The entire Stage0 image is about 2 MB — a complete self-hosting development environment built from 181 bytes.


Stage 1: The Long Climb — Full 32-bit Userland

Stage1 takes the primitive tools from Stage0 and builds a complete 32-bit Linux userland. This is the most complex stage — the Containerfile is nearly 300 lines, and the source list encompasses hundreds of packages.

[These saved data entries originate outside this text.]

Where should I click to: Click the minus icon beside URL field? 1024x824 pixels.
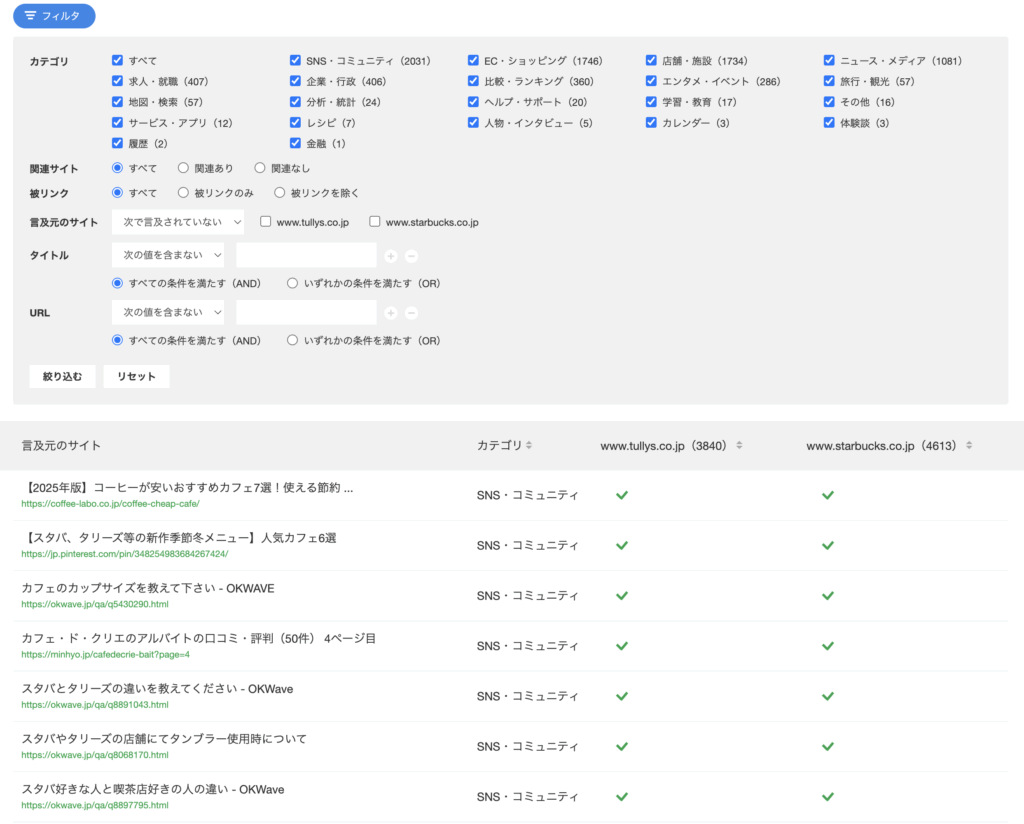pyautogui.click(x=411, y=313)
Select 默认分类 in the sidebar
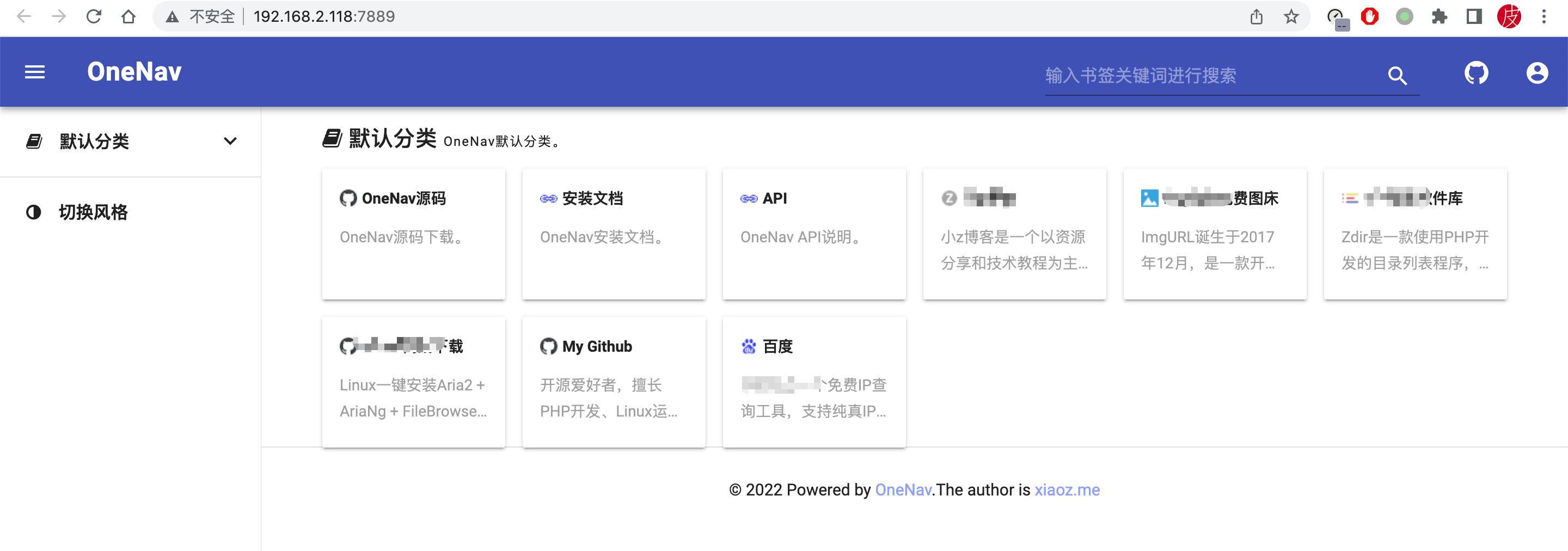The width and height of the screenshot is (1568, 551). 94,141
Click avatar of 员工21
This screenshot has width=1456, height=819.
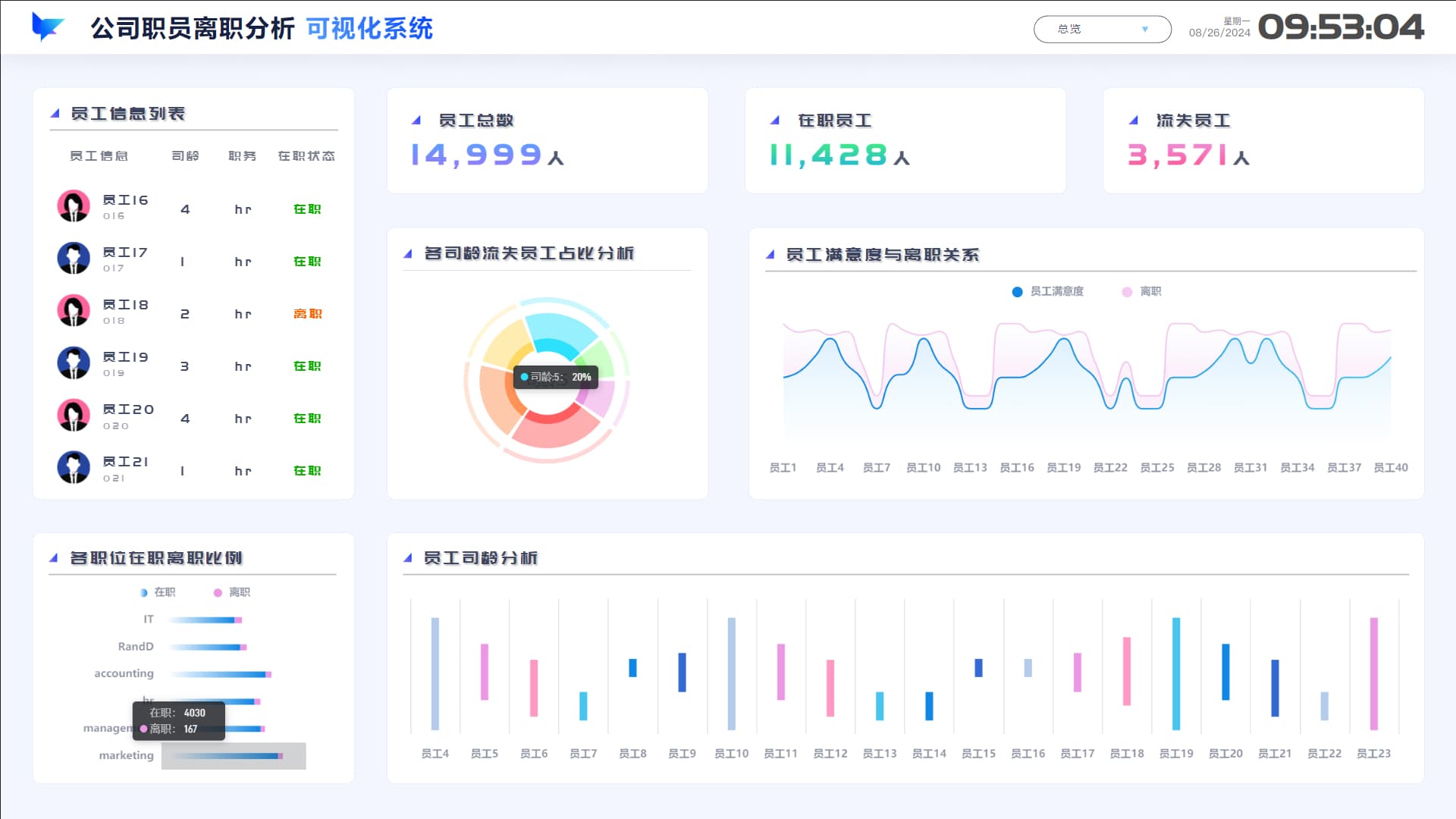tap(74, 467)
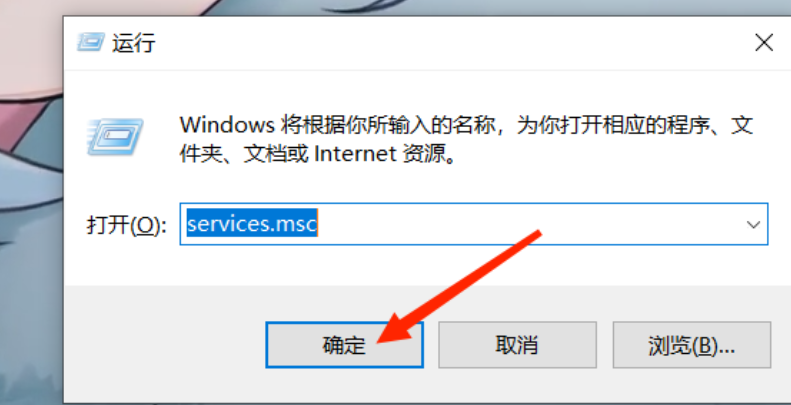Viewport: 791px width, 405px height.
Task: Click the large Run program icon
Action: click(x=115, y=136)
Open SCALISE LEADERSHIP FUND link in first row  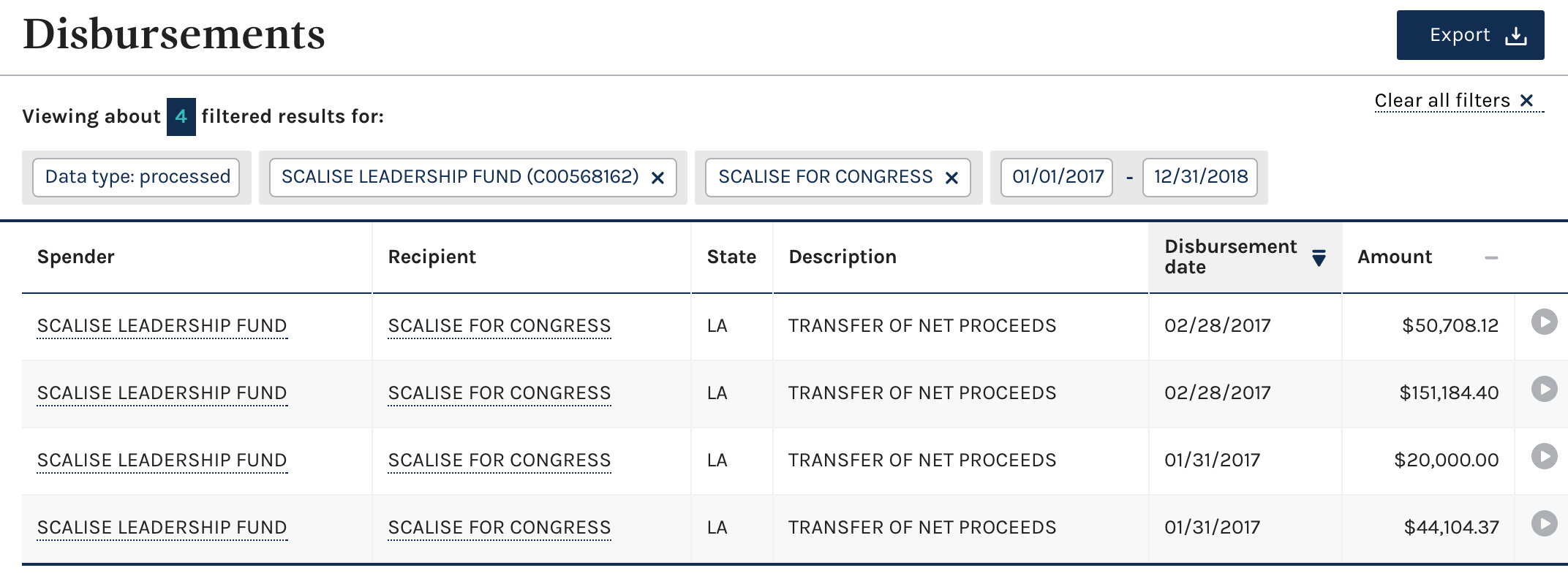[162, 326]
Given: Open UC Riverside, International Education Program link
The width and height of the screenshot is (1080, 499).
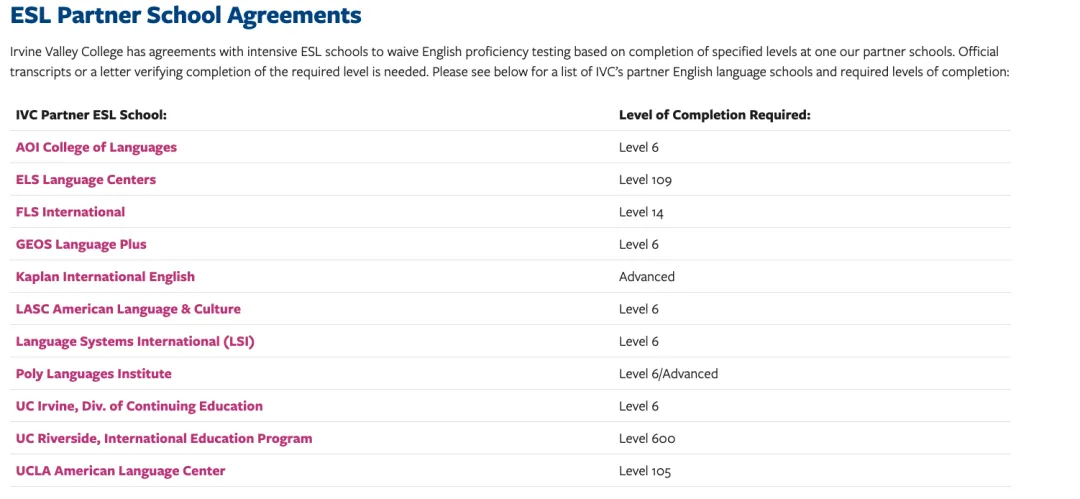Looking at the screenshot, I should [x=164, y=438].
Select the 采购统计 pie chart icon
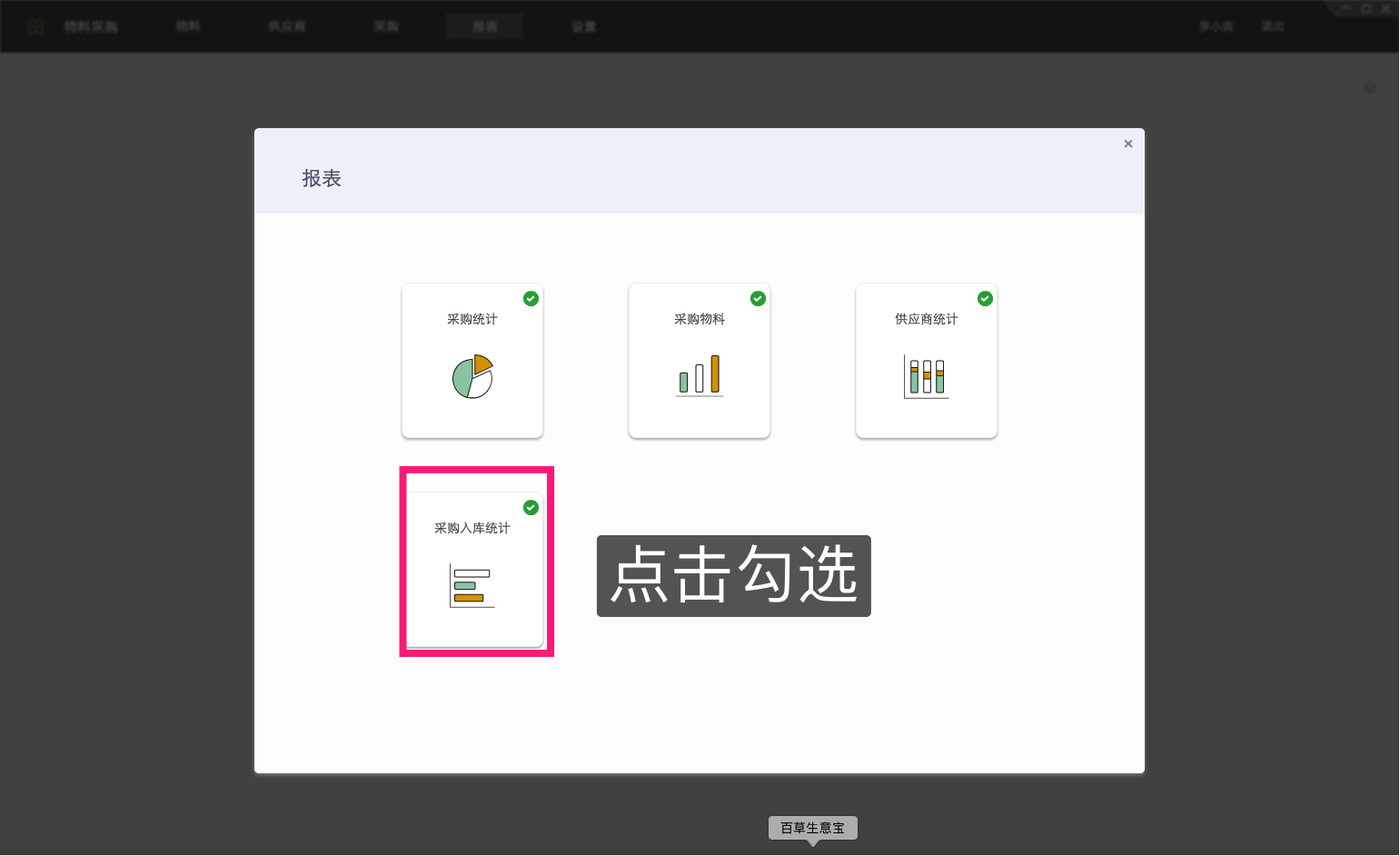The width and height of the screenshot is (1400, 856). coord(472,376)
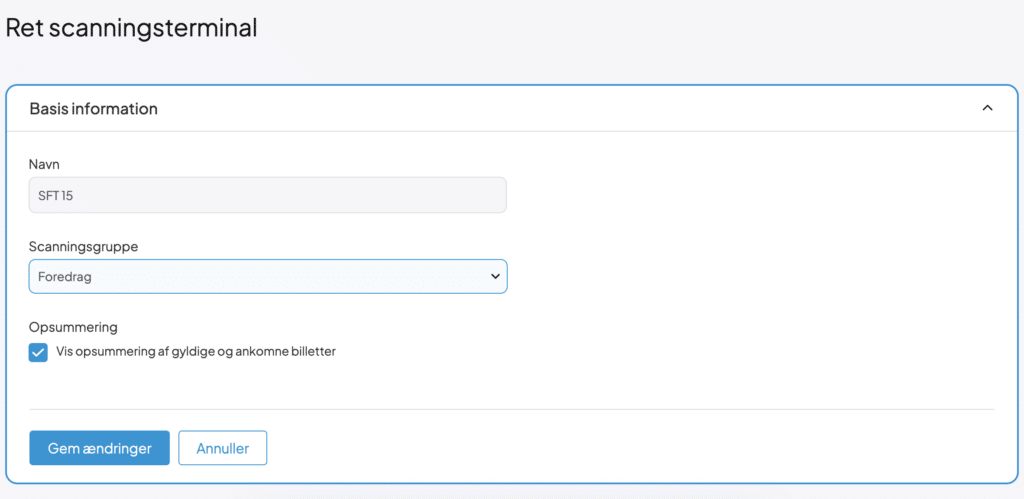Click the Opsummering section label
Image resolution: width=1024 pixels, height=499 pixels.
(x=73, y=327)
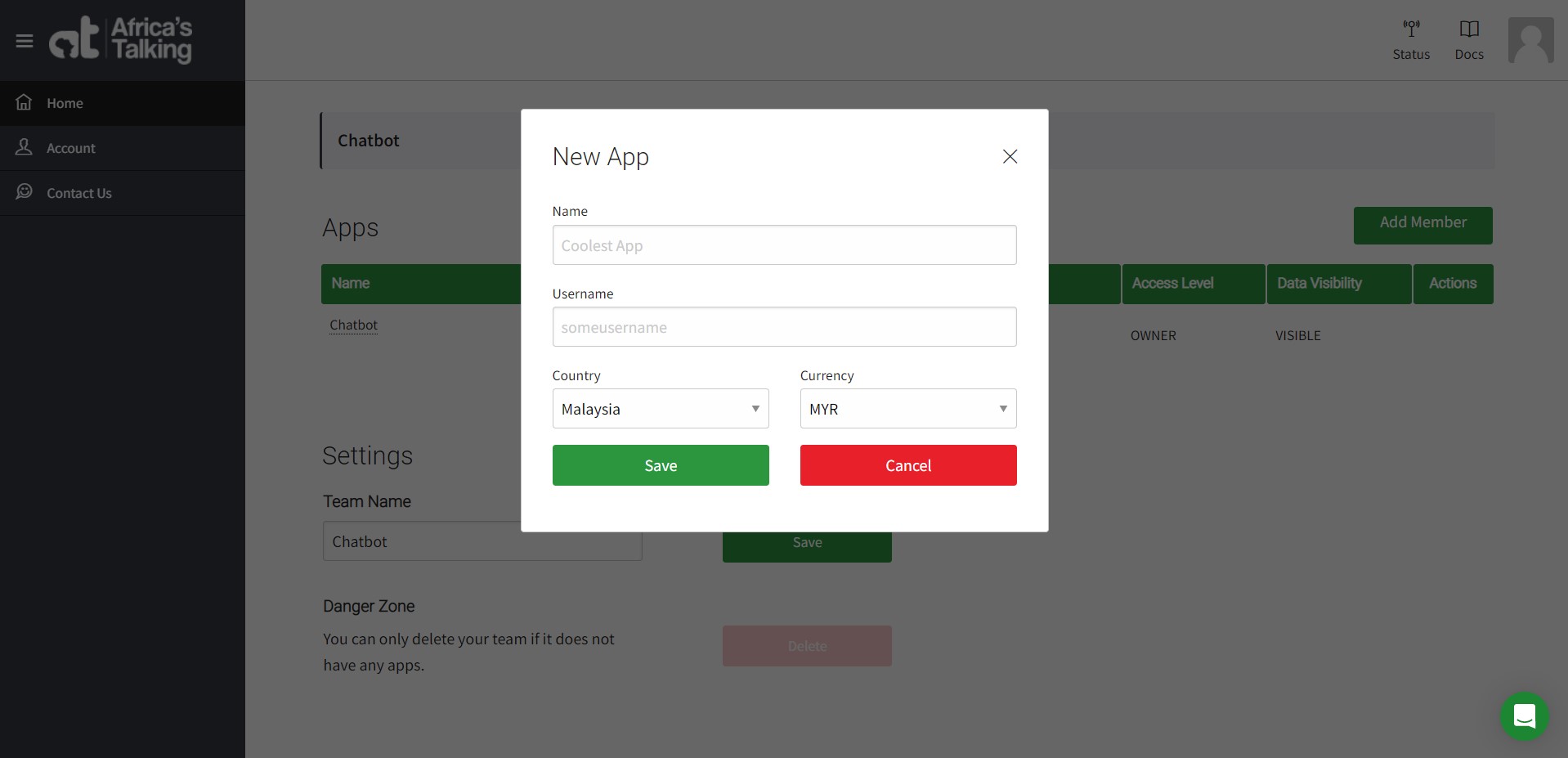Click the user profile avatar
The width and height of the screenshot is (1568, 758).
point(1530,40)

The Build Sequence (Simplified)

Stage0 tools (kaem, M2-Planet, hex2, ...)
  │
  ├── checksum-transcriber — verify source integrity
  ├── mes-0.27 — GNU Mes (Scheme interpreter + C compiler)
  ├── nyacc — Scheme-based parser generator
  │
  ├── tcc-0.9.26 → tcc-0.9.27 — TinyCC (small, fast C compiler)
  │     │
  │     ├── musl-1.1.24 — C library (essential for GCC)
  │     ├── gcc-4.0.4 — First GCC (can compile modern C++)
  │     │     └── gcc-4.7.4 → gcc-10.4.0 → gcc-13.1.0
  │     │           Incremental GCC upgrades through versions
  │     │
  │     ├── binutils-2.30 → binutils-2.41
  │     ├── make-3.82 → make-4.2.1
  │     ├── coreutils-5.0 → coreutils-9.4
  │     ├── bash-2.05b → bash-5.2.15
  │     ├── perl-5.000 → perl-5.32.1
  │     ├── python-2.0.1 → python-3.11.1
  │     └── autoconf, automake, libtool, bison, flex, gawk,
  │         sed, grep, patch, tar, xz, gzip, bzip2, openssl, ...

Why So Many Steps?

Each version upgrade in the chain exists because:

  1. No compiler can skip versions — GCC 4.0.4 can build GCC 4.7.4, which can build GCC 10.4.0, which can build GCC 13.1.0. But GCC 4.0.4 cannot directly build GCC 13.1.0 — the language standards and build system have changed too much.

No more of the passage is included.